Menet spoke at the Logan Tabernacle Saturday in conjunction with the North Logan Emergency Preparedness Fair, set to take place Sept. 21.

Her father repeatedly abused her when she was a child, until she ran away at age 10. She lived in seven foster homes until she got married at 18. She later divorced her first husband and married a man whom she thought had real potential. However, he became her nightmare relived.

“It turned out I had married my father,” she said.

Three sons later she divorced her second husband and moved to Los Angeles to pursue some small acting jobs, where she continued to run into misfortunes one after another.

“My mother tried to teach me about God,” she said. “But after these terrible, disastrous things would happen in my life, I finally got to the point where I just didn’t believe there was a God. I couldn’t understand why so many bad things could happen to a person if there was a God.”

While on the other side, she said, she learned a lot about forgiveness. Before her father died she wanted to see him suffer the way he made her suffer, and even on his deathbed she refused to forgive him. Now she has learned the importance of forgiveness and encourages everyone to forgive all people. If we don’t forgive, in the long run it will end up hurting us more than the one who did the wrong.

“You’ll wish you had been the better person, and forgiven them,” she said. “Life is a challenge, and it’s going to get harder as more and more people in the world turn from God. But God requires you to forgive all people. It is such an important principle, and when someone has wronged you, start praying for them. It will take that sword of hate from you.”

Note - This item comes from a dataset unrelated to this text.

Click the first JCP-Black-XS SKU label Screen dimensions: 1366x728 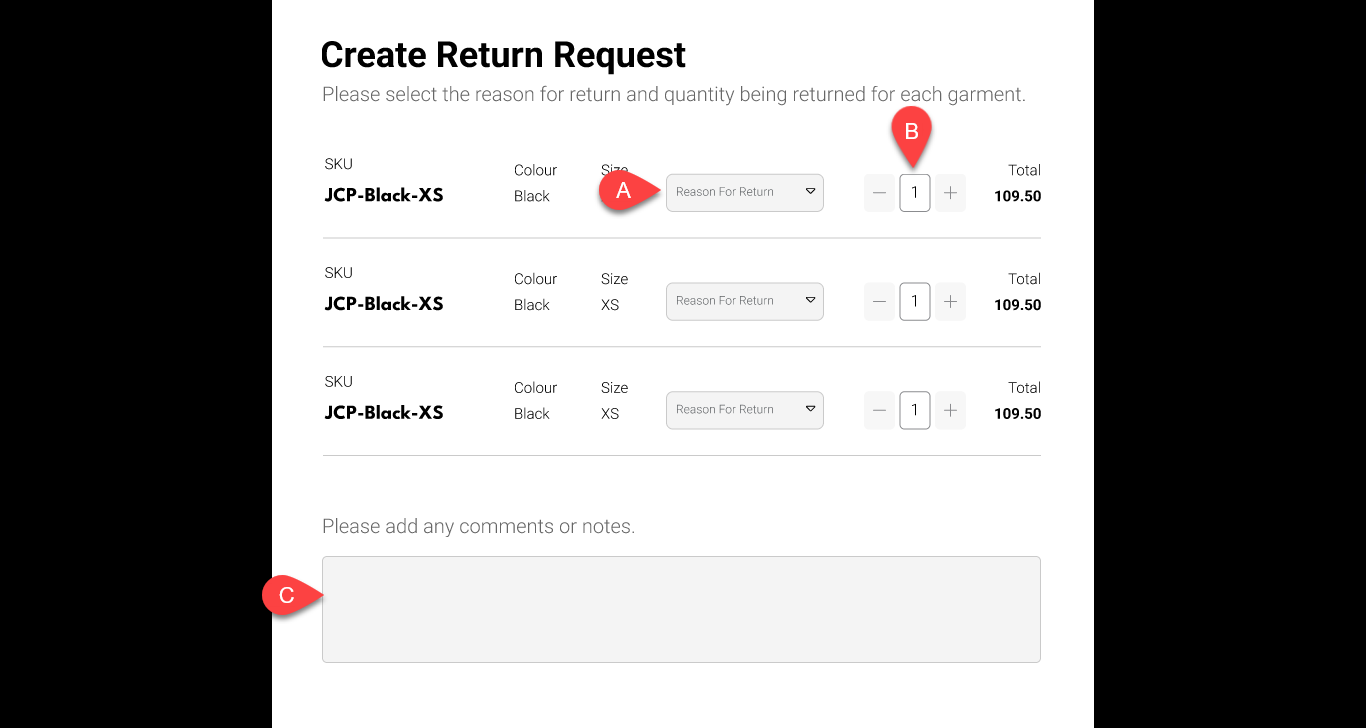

Throughout her life Menet has had many medical conditions that have caused her hardship. Twenty years ago she was so sick with kidney failure and congestive heart failure that a clergyman gave her a blessing. In that blessing he said that the Lord would spare her life so that people could hear her voice. That was when she knew she was supposed to share her story with others, and started giving public talks and lectures. Now 63, Menet lives in Manti where she does a lot of grief counseling and continues to lecture wherever she can.

“I’m thankful that God has sustained my life,” she said. “So that I might be an instrument in his hands to help others and give them hope, and give them faith. If you’re sick or have been through terrible things, be of good cheer, have faith, it’s going to get better.”